▶ **Work to complete**:
**A.** Please write out the portion of the blowgun thread starting with "A less expensive" and going on through "(Nov 12, 2015)".
**B.** Answer these questions from the blowgun thread:
(i) What does the Tactical Weaver Rail Mount cost?
(ii) What did Jonesysoutdoors22 use in the bore?
(iii) What is the diameter of the bulls-eye on a standard sanctioned competition target?

▶ **Document text**:
When you shoot properly, your breath is expelled with force, like coughing. Your body involuntarily flexes slightly, causing a slight barrel jerk. In Japan, they have weights added to try to counter act that. The laser sight made for blowguns is a low-end pointer (constant on), difficult to focus and adjust, at 10 meters, it shines at 3 cm (the bulls-eye on a standard sanctioned competition target is 6 cm. On my Master target, is 3 cm, so this is usesless) diameter. Blowgunsnw.com is now offline. Sorry. If anyone is interested, they are carried by Target Zone sports for @ $22 http://www.blowgun.com/shop/item.aspx?itemid=175 (will not fit on the 0.40 cal. barrel)

A less expensive option ($6) is the Tactical Weaver Rail Mount http://www.blowgun.com/shop/item.aspx?itemid=914 I have seen this used in Germany, to hold a high power LED MagLight for night hunting.

They also have a magnetic ring (Dart Retainer) for $4 http://www.blowgun.com/shop/item.aspx?itemid=901 "keeps the darts near the mouthpice so you can shoot at a downward angle if needed" Neat idea for hunting. No use in competition target shooting.

Pictures and how to make & use the wire sight are in the Tech Tips gallery.


----------



## Jonesysoutdoors22 (Nov 12, 2015)

Cs big bore-I used rain-x in bore.seems to work great so far.


----------

▶ **Extracted entries**:
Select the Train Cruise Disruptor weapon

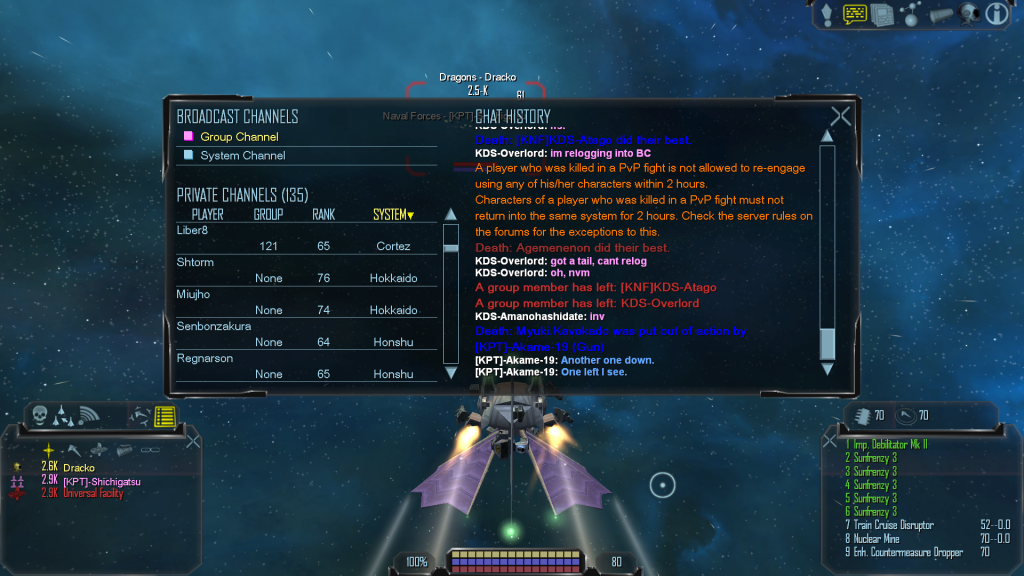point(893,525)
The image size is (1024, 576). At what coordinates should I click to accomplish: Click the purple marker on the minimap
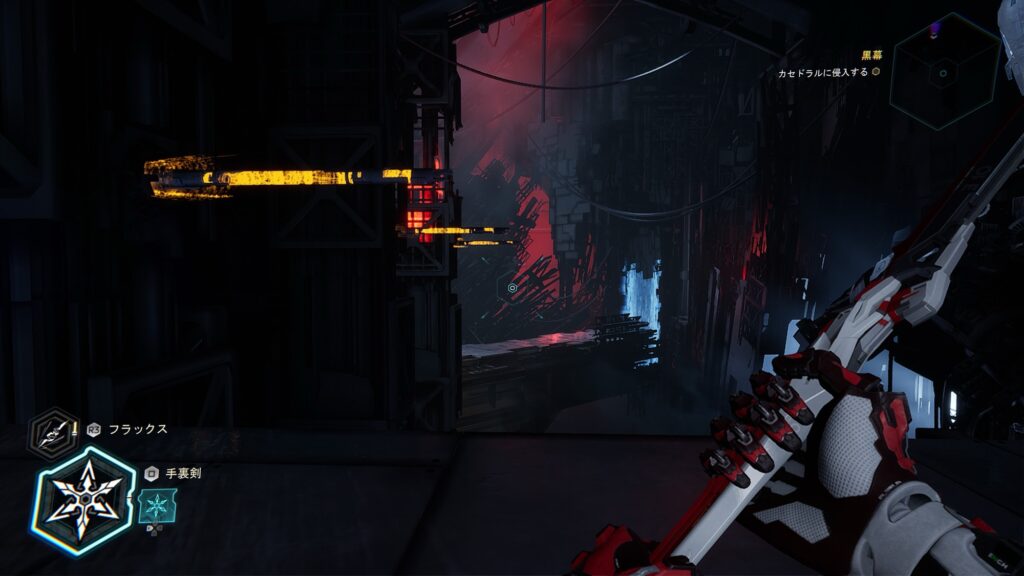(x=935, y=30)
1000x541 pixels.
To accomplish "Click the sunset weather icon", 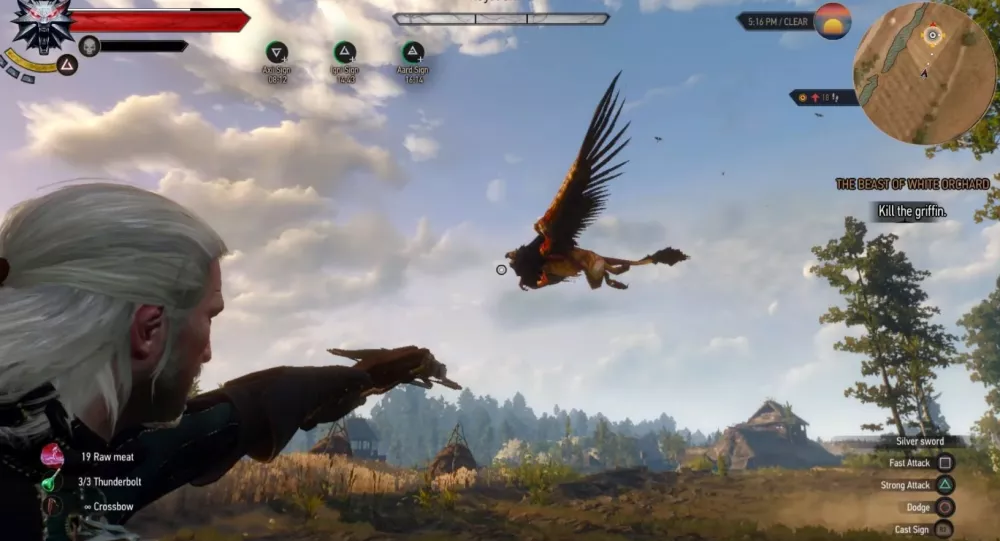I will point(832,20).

...

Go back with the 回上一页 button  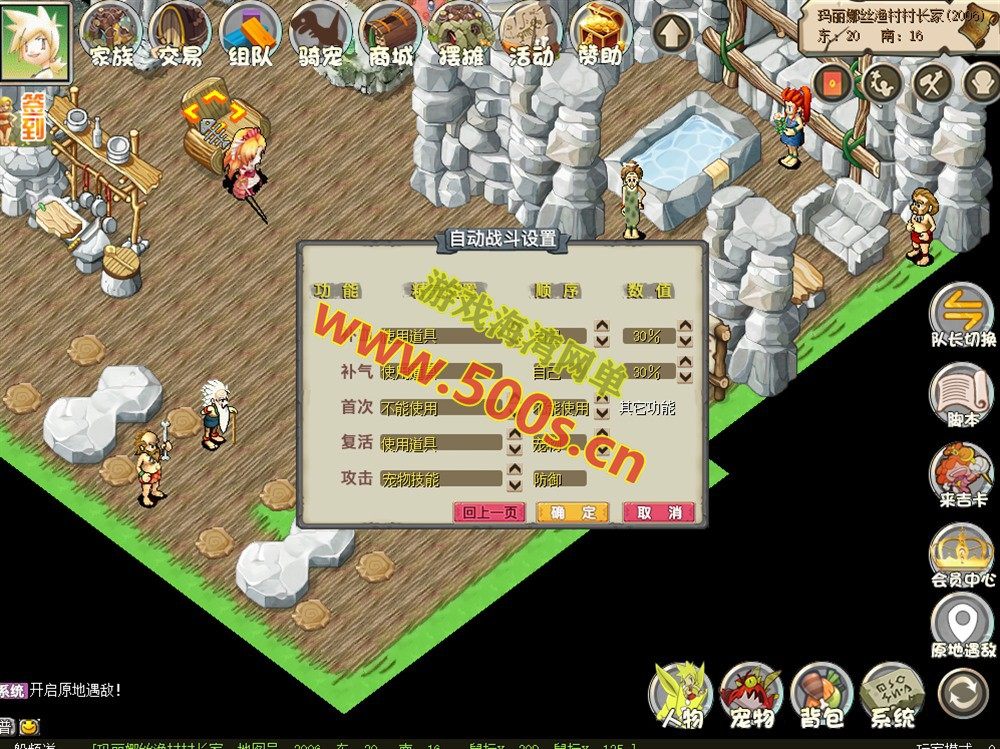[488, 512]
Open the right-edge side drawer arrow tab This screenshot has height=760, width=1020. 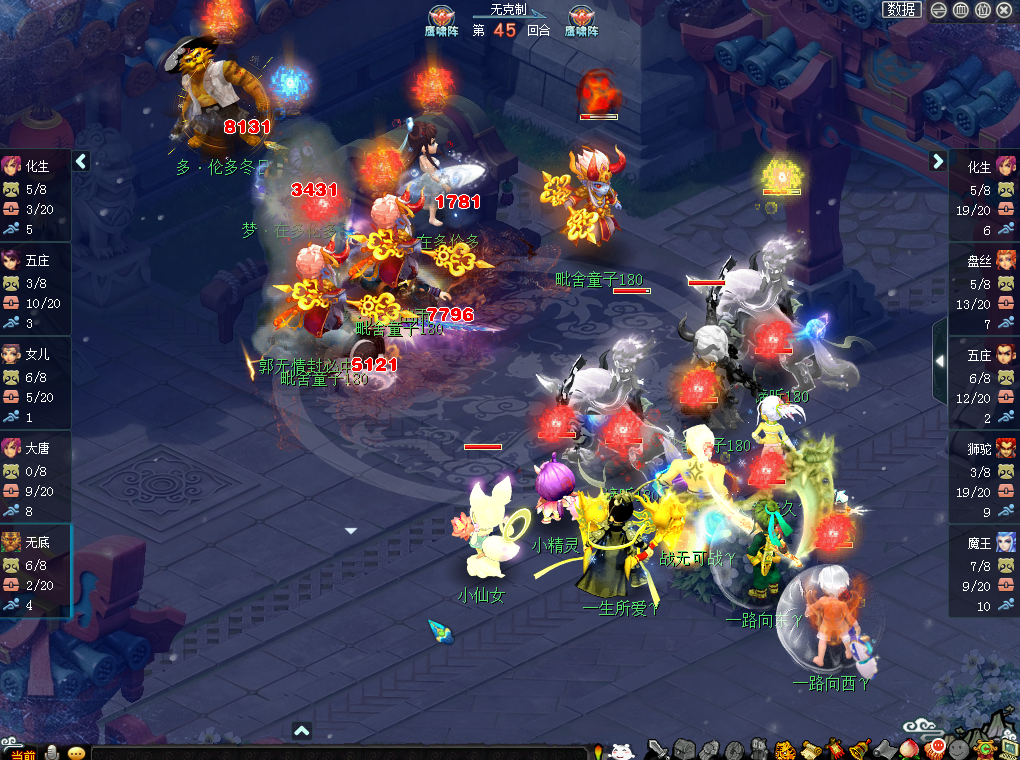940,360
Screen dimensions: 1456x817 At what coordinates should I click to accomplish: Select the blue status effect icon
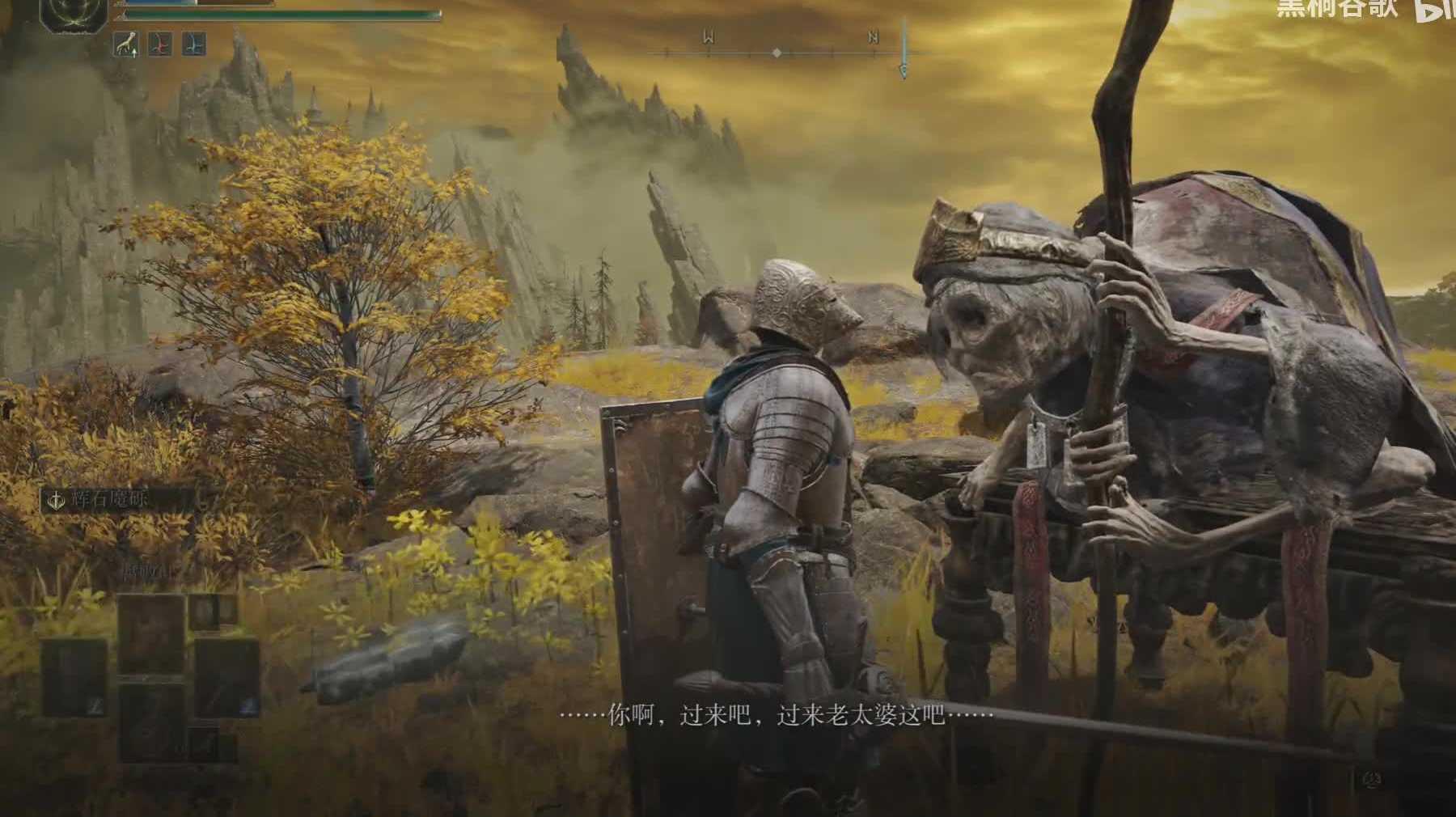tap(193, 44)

▶ **Expected answers**:
**A.**
A less expensive option ($6) is the Tactical Weaver Rail Mount http://www.blowgun.com/shop/item.aspx?itemid=914 I have seen this used in Germany, to hold a high power LED MagLight for night hunting.

They also have a magnetic ring (Dart Retainer) for $4 http://www.blowgun.com/shop/item.aspx?itemid=901 "keeps the darts near the mouthpice so you can shoot at a downward angle if needed" Neat idea for hunting. No use in competition target shooting.

Pictures and how to make & use the wire sight are in the Tech Tips gallery.


----------



## Jonesysoutdoors22 (Nov 12, 2015)

**B.**
(i) $6
(ii) Rain-x
(iii) 6 cm